> [TASK TO COMPLETE]: The required output is the lines from the one with "Select the Log Files tab" through the end of the data, repeated verbatim, with no pictures included.

-------- TASK MATERIAL --------

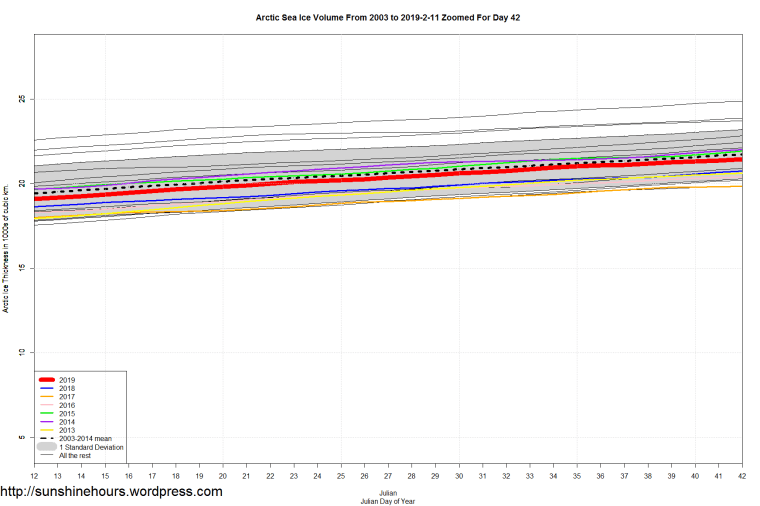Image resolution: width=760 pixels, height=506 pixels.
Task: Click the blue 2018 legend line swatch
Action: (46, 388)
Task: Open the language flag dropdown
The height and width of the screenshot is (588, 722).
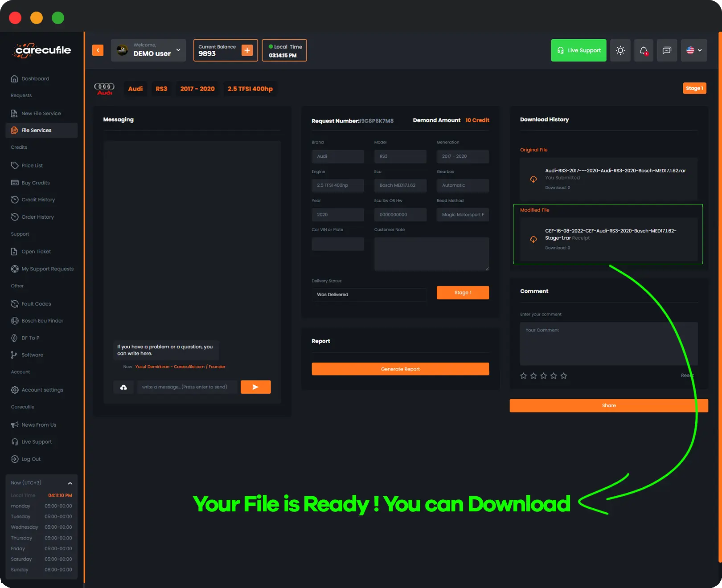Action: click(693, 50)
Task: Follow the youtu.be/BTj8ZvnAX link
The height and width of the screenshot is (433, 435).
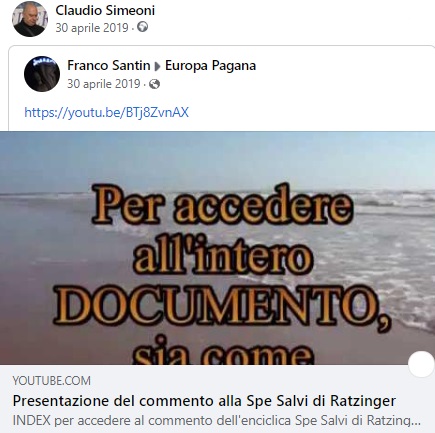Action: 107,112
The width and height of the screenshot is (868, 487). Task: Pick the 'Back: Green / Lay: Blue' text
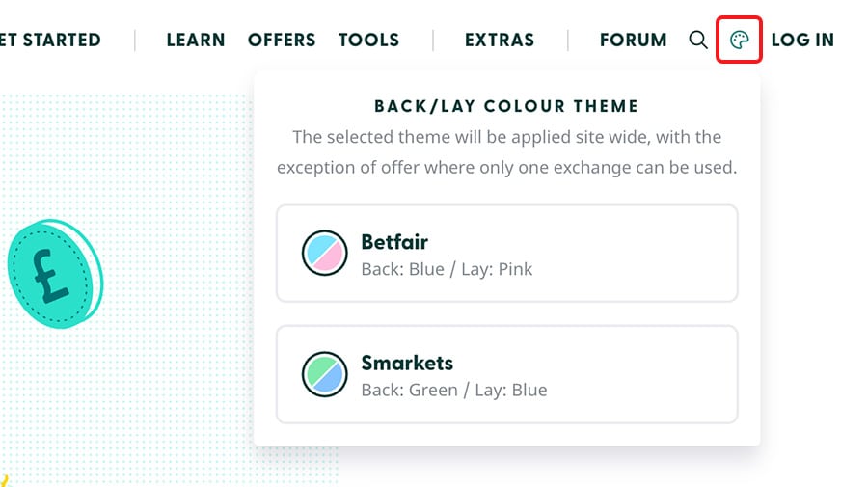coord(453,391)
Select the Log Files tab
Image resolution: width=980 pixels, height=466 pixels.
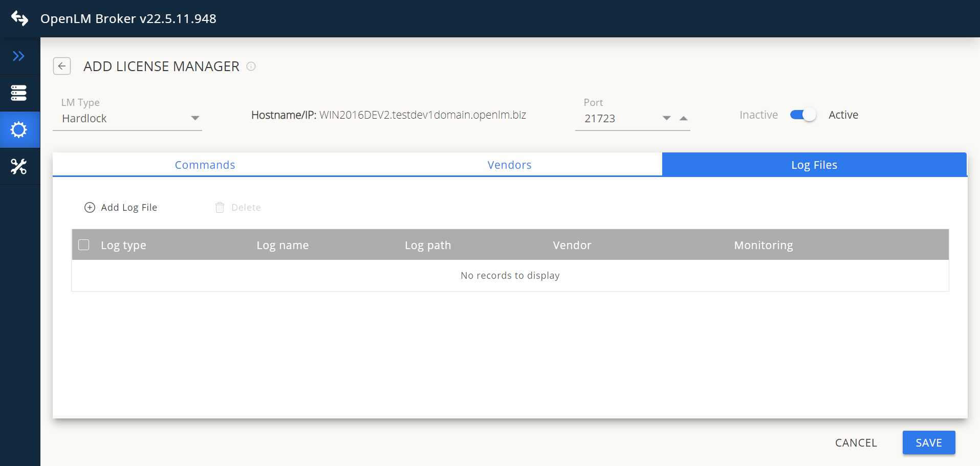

--------

> [THE ANSWER]:
Select the Log Files tab
Image resolution: width=980 pixels, height=466 pixels.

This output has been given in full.